> **What is expected**
The lines from the start of the data up to and including the one with "[Яндекс Недвижимость в telegram] (1482, 1716)" should be returned exactly, and nothing else.

Stored data:
[Start of section]

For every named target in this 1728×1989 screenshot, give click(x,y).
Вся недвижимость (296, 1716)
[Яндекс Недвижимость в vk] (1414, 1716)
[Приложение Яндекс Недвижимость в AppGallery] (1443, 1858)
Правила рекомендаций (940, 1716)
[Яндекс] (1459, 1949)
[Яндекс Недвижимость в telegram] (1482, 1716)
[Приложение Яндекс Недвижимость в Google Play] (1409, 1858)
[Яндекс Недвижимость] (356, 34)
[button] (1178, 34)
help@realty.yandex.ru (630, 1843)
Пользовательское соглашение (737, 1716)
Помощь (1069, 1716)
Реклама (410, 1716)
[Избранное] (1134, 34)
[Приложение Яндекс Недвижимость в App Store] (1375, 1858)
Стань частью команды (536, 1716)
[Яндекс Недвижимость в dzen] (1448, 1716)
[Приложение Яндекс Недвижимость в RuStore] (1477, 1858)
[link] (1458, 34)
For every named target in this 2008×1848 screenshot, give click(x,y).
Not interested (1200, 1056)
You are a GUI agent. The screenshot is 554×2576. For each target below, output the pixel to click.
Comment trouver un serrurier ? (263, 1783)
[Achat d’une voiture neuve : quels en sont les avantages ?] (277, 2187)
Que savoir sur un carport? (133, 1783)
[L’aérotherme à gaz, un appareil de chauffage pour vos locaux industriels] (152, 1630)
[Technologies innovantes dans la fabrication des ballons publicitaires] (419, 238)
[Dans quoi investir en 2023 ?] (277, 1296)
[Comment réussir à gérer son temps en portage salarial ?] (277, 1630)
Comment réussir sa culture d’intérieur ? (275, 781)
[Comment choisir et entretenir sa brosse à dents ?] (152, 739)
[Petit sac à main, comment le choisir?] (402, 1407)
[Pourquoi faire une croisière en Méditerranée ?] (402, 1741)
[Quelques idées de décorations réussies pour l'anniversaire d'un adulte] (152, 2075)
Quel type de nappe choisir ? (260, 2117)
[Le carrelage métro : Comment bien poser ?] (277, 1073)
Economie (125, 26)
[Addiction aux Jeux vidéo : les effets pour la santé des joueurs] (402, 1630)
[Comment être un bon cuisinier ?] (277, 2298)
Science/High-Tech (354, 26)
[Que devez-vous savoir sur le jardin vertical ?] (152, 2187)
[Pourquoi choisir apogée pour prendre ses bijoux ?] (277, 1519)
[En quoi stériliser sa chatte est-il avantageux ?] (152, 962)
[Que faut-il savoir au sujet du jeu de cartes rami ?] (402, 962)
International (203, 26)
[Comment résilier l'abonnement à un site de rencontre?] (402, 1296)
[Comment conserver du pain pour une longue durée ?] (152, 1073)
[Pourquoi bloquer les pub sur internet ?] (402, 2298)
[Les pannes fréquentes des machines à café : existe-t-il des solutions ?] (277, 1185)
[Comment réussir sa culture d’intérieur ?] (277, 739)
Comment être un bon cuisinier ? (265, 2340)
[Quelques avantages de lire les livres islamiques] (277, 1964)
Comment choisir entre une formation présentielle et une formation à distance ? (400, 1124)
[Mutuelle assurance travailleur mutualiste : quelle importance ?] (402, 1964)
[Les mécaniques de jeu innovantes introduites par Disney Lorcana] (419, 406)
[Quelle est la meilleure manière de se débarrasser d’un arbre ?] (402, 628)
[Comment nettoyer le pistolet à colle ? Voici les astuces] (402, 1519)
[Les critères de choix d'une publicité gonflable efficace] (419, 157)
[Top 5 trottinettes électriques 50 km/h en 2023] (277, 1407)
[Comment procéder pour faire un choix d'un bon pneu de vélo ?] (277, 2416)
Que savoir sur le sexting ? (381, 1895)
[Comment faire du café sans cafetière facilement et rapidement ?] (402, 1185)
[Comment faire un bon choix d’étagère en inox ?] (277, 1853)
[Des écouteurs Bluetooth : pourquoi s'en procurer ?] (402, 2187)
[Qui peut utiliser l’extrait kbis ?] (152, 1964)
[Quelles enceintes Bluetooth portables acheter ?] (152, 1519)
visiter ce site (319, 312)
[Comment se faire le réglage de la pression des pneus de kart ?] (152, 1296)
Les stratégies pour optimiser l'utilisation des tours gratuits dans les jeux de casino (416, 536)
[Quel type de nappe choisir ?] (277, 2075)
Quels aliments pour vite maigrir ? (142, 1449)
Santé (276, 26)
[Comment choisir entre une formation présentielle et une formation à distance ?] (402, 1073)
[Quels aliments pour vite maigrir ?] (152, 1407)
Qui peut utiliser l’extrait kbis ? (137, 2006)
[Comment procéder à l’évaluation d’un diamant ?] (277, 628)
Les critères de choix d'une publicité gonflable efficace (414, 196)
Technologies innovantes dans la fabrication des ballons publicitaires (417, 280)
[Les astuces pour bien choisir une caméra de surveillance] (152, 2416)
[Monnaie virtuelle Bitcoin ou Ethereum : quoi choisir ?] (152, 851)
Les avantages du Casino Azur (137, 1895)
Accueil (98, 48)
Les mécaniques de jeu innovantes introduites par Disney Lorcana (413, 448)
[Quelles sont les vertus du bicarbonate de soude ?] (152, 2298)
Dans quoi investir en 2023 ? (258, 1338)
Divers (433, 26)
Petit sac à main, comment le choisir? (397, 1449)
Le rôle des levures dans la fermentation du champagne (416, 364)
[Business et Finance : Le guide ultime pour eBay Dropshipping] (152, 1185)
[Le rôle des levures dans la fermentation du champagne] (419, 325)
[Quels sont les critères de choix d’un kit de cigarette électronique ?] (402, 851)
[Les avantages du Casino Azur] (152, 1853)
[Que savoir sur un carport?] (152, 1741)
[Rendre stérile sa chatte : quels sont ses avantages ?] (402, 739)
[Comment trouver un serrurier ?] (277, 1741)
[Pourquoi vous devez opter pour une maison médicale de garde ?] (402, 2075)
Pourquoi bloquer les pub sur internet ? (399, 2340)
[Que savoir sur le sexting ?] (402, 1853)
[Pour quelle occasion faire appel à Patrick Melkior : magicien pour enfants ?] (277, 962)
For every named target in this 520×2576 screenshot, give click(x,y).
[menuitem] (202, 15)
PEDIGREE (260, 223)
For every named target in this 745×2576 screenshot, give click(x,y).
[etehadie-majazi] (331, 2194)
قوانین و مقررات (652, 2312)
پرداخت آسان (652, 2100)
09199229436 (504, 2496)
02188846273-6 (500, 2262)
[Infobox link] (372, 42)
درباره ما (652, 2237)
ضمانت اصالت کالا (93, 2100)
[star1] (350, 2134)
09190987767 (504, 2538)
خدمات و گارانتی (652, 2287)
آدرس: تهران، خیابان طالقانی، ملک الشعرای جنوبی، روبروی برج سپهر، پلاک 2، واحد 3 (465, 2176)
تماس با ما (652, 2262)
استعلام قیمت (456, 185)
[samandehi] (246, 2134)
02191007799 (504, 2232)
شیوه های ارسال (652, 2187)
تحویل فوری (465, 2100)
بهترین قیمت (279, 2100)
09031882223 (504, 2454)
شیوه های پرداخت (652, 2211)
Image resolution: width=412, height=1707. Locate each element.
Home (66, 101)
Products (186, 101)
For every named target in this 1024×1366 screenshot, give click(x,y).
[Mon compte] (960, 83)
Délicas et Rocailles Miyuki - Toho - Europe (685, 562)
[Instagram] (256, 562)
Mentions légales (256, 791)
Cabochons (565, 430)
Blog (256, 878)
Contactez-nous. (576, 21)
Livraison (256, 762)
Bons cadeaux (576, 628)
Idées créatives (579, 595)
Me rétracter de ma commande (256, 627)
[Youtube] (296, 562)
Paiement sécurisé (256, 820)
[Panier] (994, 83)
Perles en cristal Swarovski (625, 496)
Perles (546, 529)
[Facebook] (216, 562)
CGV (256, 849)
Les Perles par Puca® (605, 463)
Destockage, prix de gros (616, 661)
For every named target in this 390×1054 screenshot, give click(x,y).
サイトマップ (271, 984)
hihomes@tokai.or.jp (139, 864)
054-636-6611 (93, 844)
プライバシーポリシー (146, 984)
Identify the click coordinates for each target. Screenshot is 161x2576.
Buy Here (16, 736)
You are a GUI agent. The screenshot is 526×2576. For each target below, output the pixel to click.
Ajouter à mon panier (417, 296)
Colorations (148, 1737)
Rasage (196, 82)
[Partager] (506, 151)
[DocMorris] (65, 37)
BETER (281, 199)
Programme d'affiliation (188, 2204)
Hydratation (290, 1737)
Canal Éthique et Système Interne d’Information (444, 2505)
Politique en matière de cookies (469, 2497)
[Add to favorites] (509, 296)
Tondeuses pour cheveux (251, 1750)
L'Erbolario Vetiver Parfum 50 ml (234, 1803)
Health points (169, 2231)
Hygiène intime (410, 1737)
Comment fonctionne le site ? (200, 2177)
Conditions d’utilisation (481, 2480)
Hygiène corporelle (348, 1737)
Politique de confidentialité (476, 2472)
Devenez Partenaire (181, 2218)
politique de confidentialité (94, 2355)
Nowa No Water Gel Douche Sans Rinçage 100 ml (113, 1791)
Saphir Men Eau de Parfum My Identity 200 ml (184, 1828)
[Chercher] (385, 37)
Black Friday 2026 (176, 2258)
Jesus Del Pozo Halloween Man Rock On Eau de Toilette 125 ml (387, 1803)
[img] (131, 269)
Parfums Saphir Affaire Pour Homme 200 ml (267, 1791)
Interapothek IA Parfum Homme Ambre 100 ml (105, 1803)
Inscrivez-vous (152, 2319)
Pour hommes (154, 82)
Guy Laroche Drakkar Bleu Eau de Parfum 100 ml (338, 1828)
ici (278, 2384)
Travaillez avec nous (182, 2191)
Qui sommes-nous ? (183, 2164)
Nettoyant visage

[End of section]

> **Solution for this exercise**
For every named target in this 1728×1989 screenshot, give click(x,y).
Вся недвижимость (296, 1716)
[Яндекс Недвижимость в vk] (1414, 1716)
[Приложение Яндекс Недвижимость в AppGallery] (1443, 1858)
Правила рекомендаций (940, 1716)
[Яндекс] (1459, 1949)
[Яндекс Недвижимость в telegram] (1482, 1716)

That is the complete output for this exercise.